Neutron Veto Efficiency of the DarkSide-50 Detector

Abstract

DarkSide is a direct dark matter detection experiment searching for evidence of Weakly Interacting Massive Particles (WIMPs), a well-motivated candidate for dark matter. The DarkSide-50 Time Projection Chamber (TPC) has an active volume containing 50 kg of liquid argon and has been in operation at Laboratori Nazionali del Gran Sasso in Italy since late 2013. The DarkSide-50 TPC is surrounded by a 30 t boron-loaded liquid scintillator that acts as a Neutron Veto (NV). The NV is immersed in a 1 kt ultra-pure water Cherenkov detector that acts as a Muon Veto (MV) and passive shielding against external neutrons and γ-rays.
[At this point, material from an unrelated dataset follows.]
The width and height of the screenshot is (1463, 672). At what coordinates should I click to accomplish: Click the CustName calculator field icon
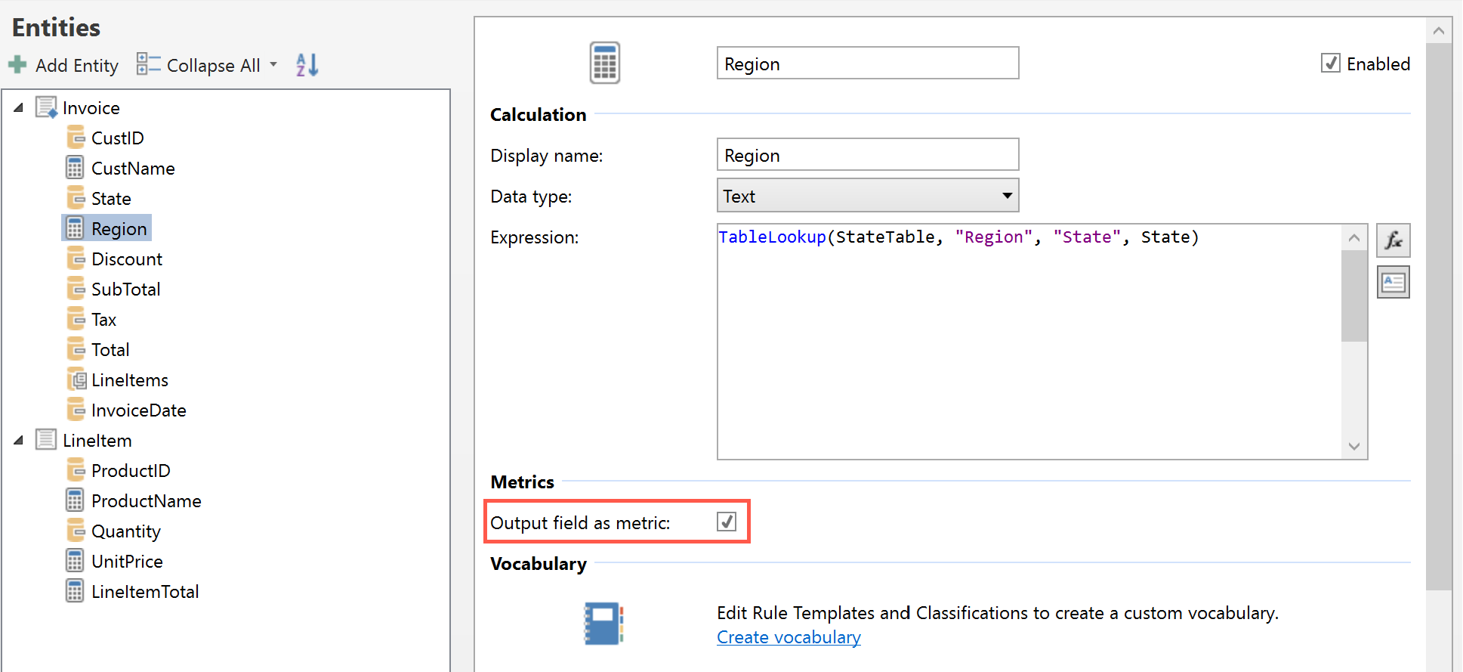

WIMP interactions are expected to be rare due to the low scattering cross section. A majority of the signals in our detector are from background particles. There are four primary sources of background: γ-rays and Cherenkov radiation from radioactive decays in the detector's construction materials, β’s from (_^85)Kr and (_^39)Ar dissolved in the argon target, and neutrons from (α, n) and fission reactions from radioactive contaminants in the detector's materials.
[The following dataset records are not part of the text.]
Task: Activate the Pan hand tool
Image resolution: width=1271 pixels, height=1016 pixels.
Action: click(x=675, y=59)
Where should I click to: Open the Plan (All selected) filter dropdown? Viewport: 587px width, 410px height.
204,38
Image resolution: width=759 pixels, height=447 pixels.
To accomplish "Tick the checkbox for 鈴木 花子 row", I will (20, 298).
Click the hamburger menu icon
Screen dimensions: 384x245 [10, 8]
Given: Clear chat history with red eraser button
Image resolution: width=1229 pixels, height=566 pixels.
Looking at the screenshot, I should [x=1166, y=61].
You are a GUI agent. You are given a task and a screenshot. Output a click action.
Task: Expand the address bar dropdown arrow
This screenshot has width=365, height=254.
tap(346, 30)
The DarkSide-50 TPC is designed to efficiently reduce background from β’s and γ-rays as well as from Cherenkov radiation by applying pulse shape discrimination and fiducial volume cuts. In this report, I will present detailed estimates of γ-ray activities of the detector components based on spectra and rates measured with the TPC and the NV.

The most important background in WIMP direct detection experiments are neutrons, which can produce elastic nuclear recoils that look exactly like WIMP interactions. In DarkSide-50, we both actively suppress and measure the rate of neutron-induced background events using the NV. The NV response was calibrated using two radioactive neutron sources, (_^241)Am (_^13)C and (_^241)Am (_^9)Be. I will present the neutron veto efficiency based on this calibration data.